**Extracted text:**
^^^^^^^^

Although links get more views with individual posts, I think it's helpful just to keep things together. A couple of items got my attention over the weekend.
David French
Here's conservative commentator David French linking covid denial/vaccine refusal, January 6, and support for Russia all as a big middle finger to "the narrative" we encounter from experts and mainstream media. In "What the Russian Invasion Teaches Us about the Right," we find this brilliant line, "Contrarians aren’t critical thinkers. They’re gullible reactionaries, vulnerable to conspiracy theories."
French still lives in a very right wing world, or what used to be the right wing, but this piece is insightful. Why he wouldn't include climate change denial, I have no idea.
Russian Fascism and American Fascism
I grew up in the militarized, patriotic South, where we could valorize Stonewall Jackson and George Patton with no sense of contradiction. That was and is problematic, but we had a sense that democracy was worth defending. That's why I've been so troubled by Trumpist devotion to Russia and Hungary, not to mention US betrayal of our Kurdish, Afghan, Syrian, and Iraqi allies. But I digress.
What we're seeing is a form of globalized fascism, in which authoritarians look out for one another. That's why India and China are helping Putin despite his criminal actions in Ukraine. It's why Trump embraced every authoritarian under the sun.

^^^^^^^^

**Information:**
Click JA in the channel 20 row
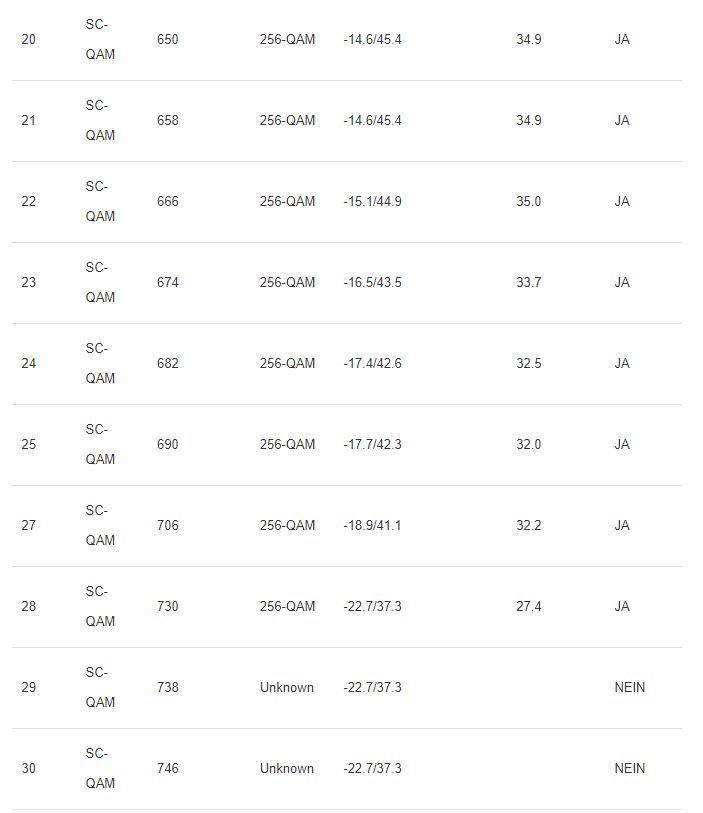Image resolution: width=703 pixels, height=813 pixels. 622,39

^^^^^^^^

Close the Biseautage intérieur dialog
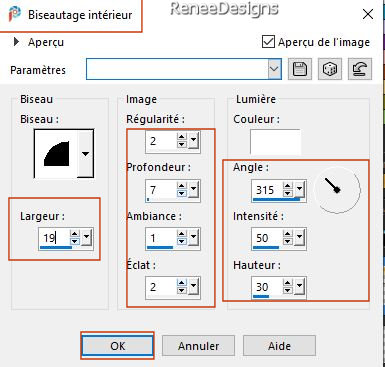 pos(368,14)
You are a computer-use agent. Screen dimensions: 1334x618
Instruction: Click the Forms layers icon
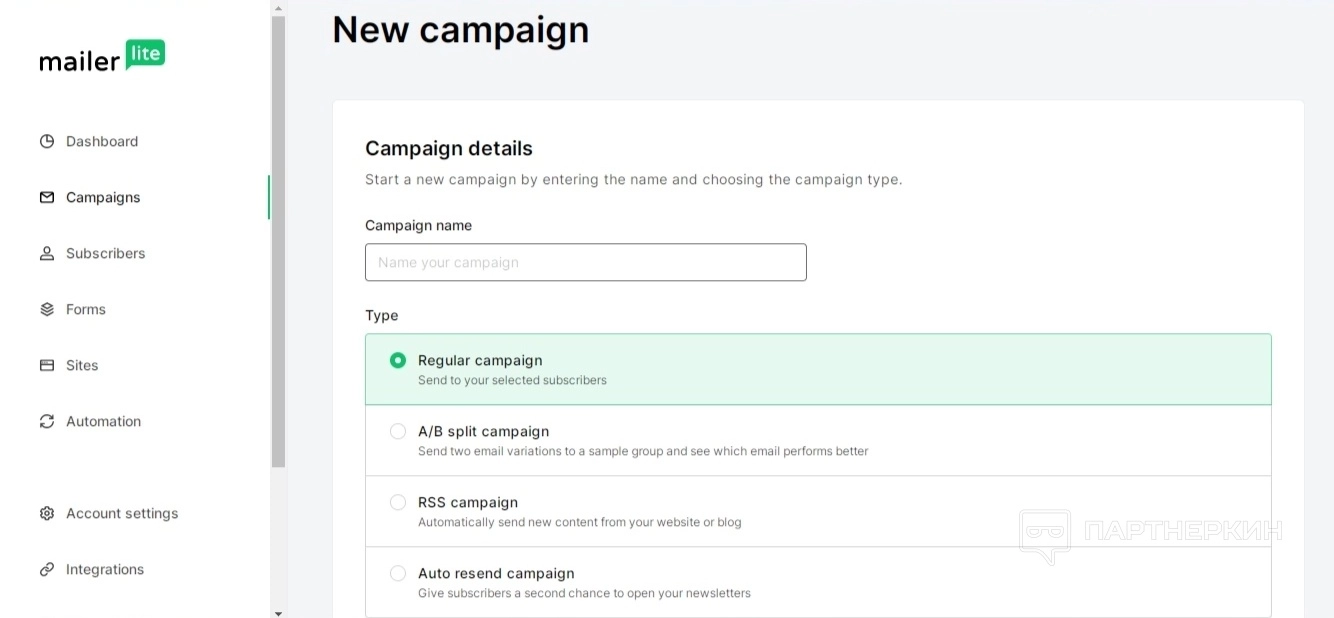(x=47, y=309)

^^^^^^^^

**Assignment 1:** According to the post about Russia and the American right above, why are India and China helping Putin? Answer in one to three sentences.
**Assignment 2:** Translate this sentence from the post about Russia and the American right above into Spanish: "What we're seeing is a form of globalized fascism, in which authoritarians look out for one another."
**Assignment 3:** In the post about Russia and the American right above, what is the title of the David French piece it quotes?

**Solution 1:** India and China are helping Putin because of a globalized fascism in which authoritarians look out for one another. The post says this holds even though Putin's actions in Ukraine are criminal.

**Solution 2:** Lo que estamos viendo es una forma de fascismo globalizado, en el que los autoritarios se cuidan unos a otros.

**Solution 3:** "What the Russian Invasion Teaches Us about the Right."